▶ **Work order**: Where the line containing "Viewport: 1512px width, 787px height." appears, begin retyping; continue exactly through the final line of the data. Omit every picture.

▶ **Dataset entries**:
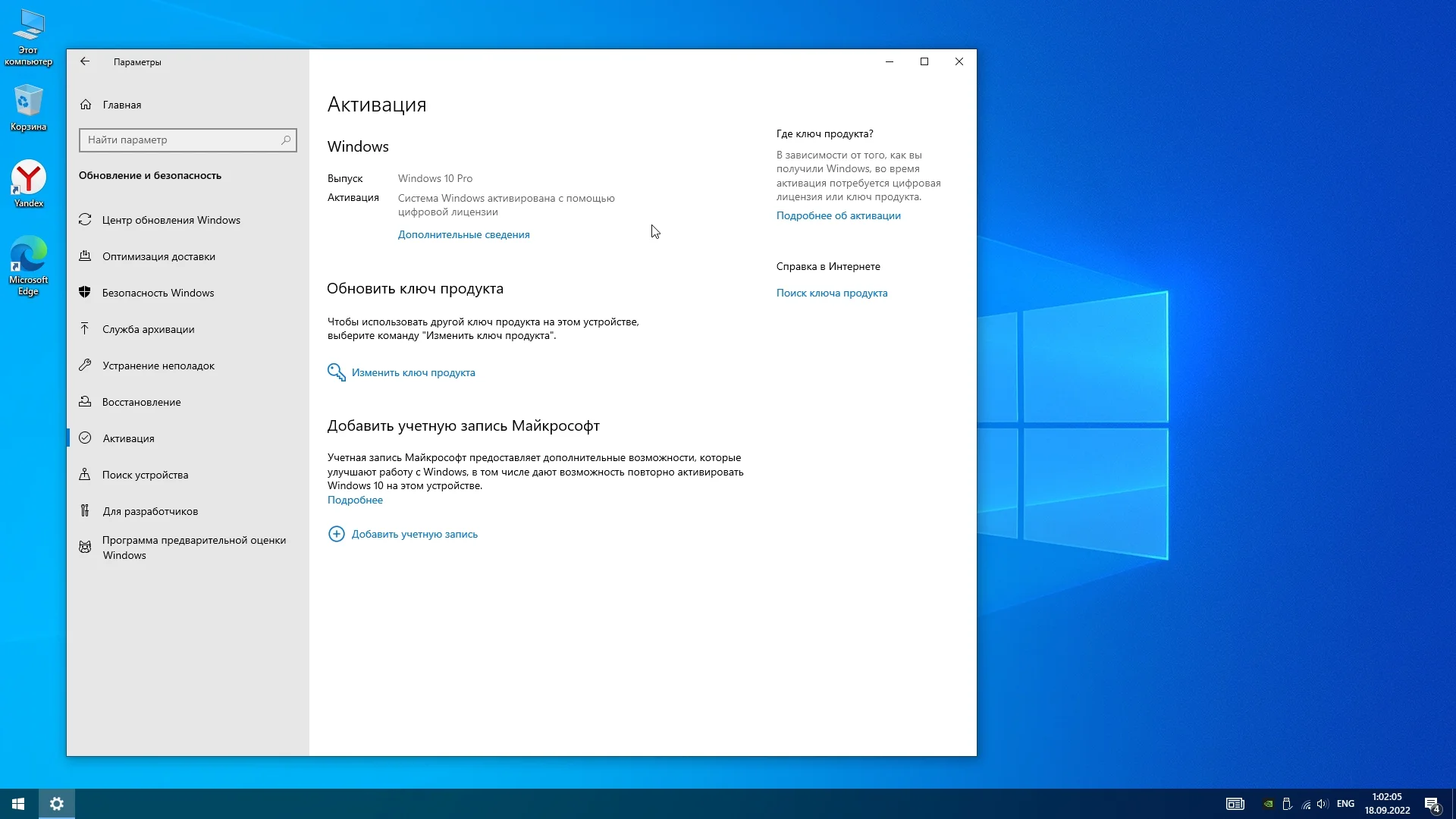Open notification center in taskbar

[1432, 804]
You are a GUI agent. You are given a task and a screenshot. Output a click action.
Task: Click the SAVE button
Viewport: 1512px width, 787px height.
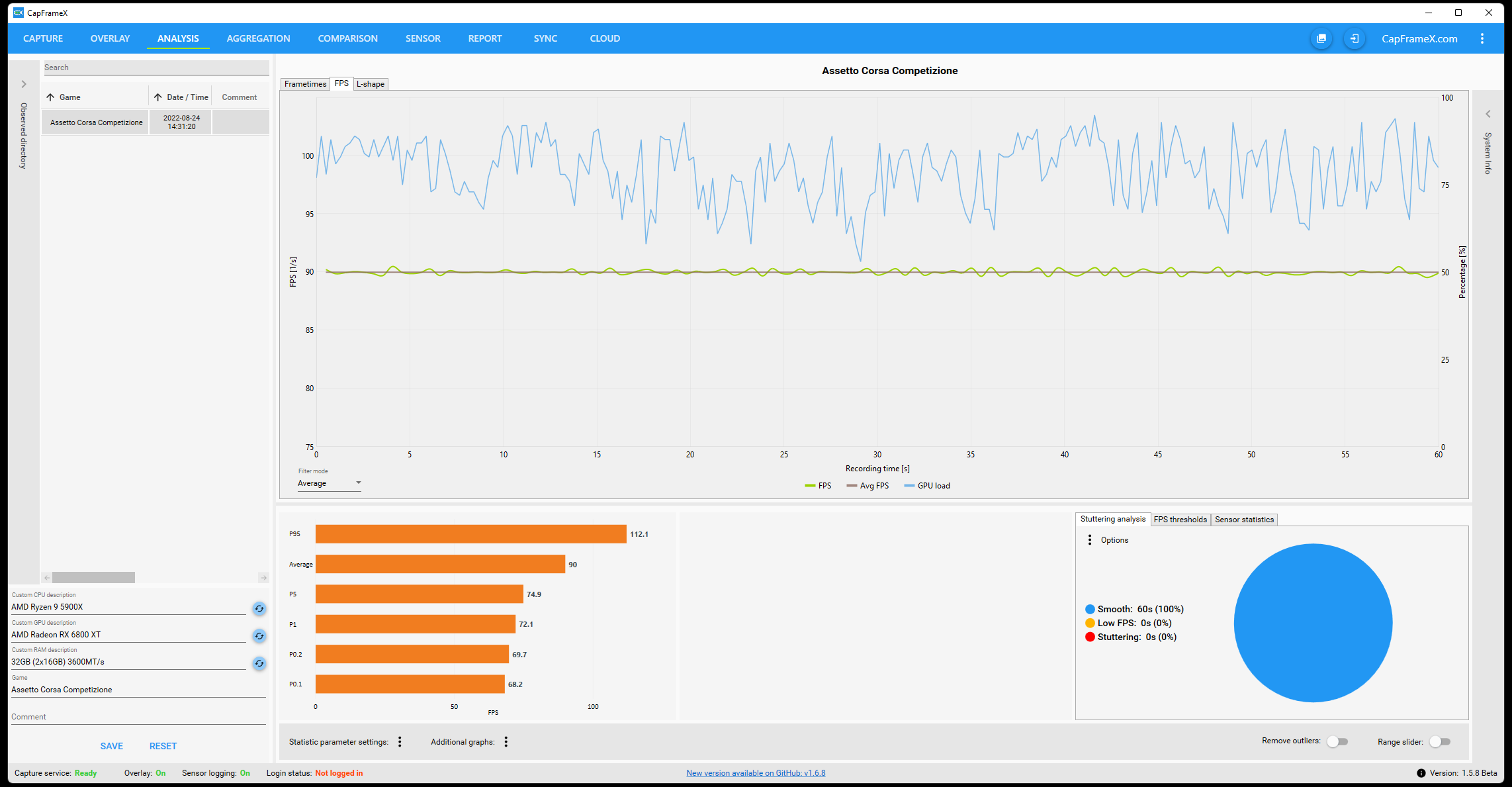tap(111, 746)
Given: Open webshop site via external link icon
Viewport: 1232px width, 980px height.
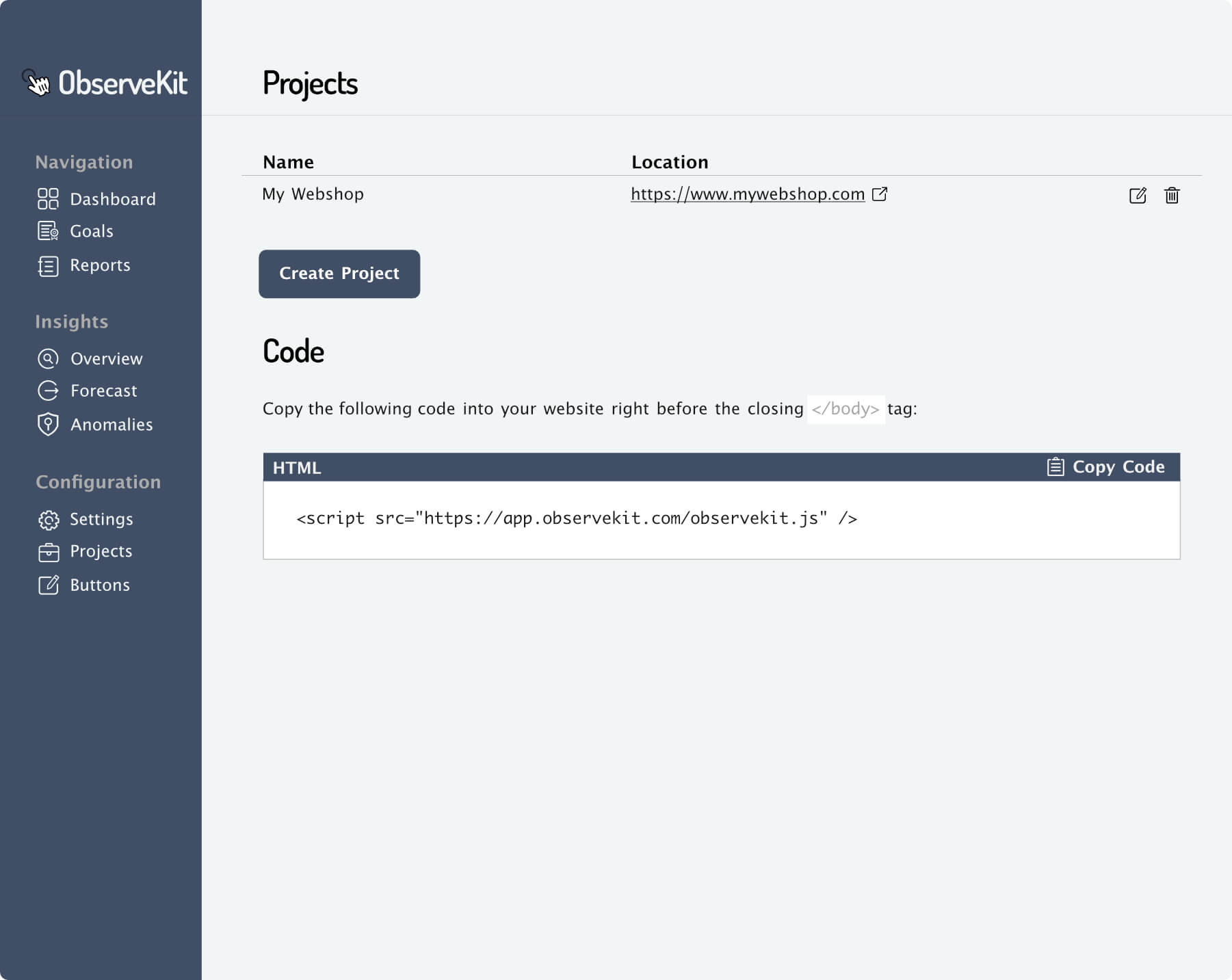Looking at the screenshot, I should tap(881, 194).
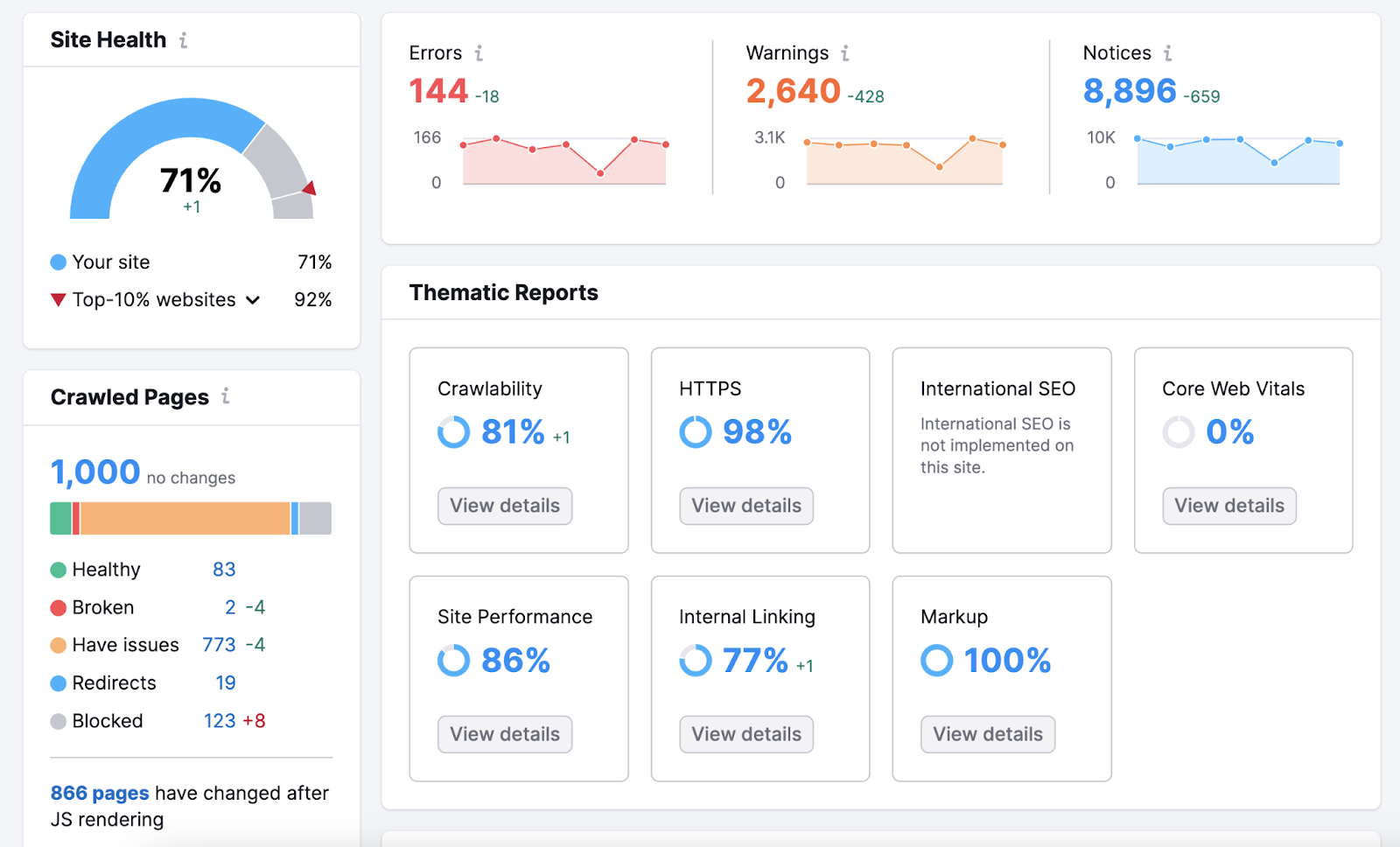1400x847 pixels.
Task: Click the orange Have issues bar segment
Action: pyautogui.click(x=184, y=518)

▶ **Answer section**:
Viewport: 1512px width, 787px height.
tap(111, 746)
Given: Open webshop site via external link icon
Viewport: 1232px width, 980px height.
Looking at the screenshot, I should tap(881, 194).
1400x847 pixels.
Task: Click the orange Have issues bar segment
Action: pyautogui.click(x=184, y=518)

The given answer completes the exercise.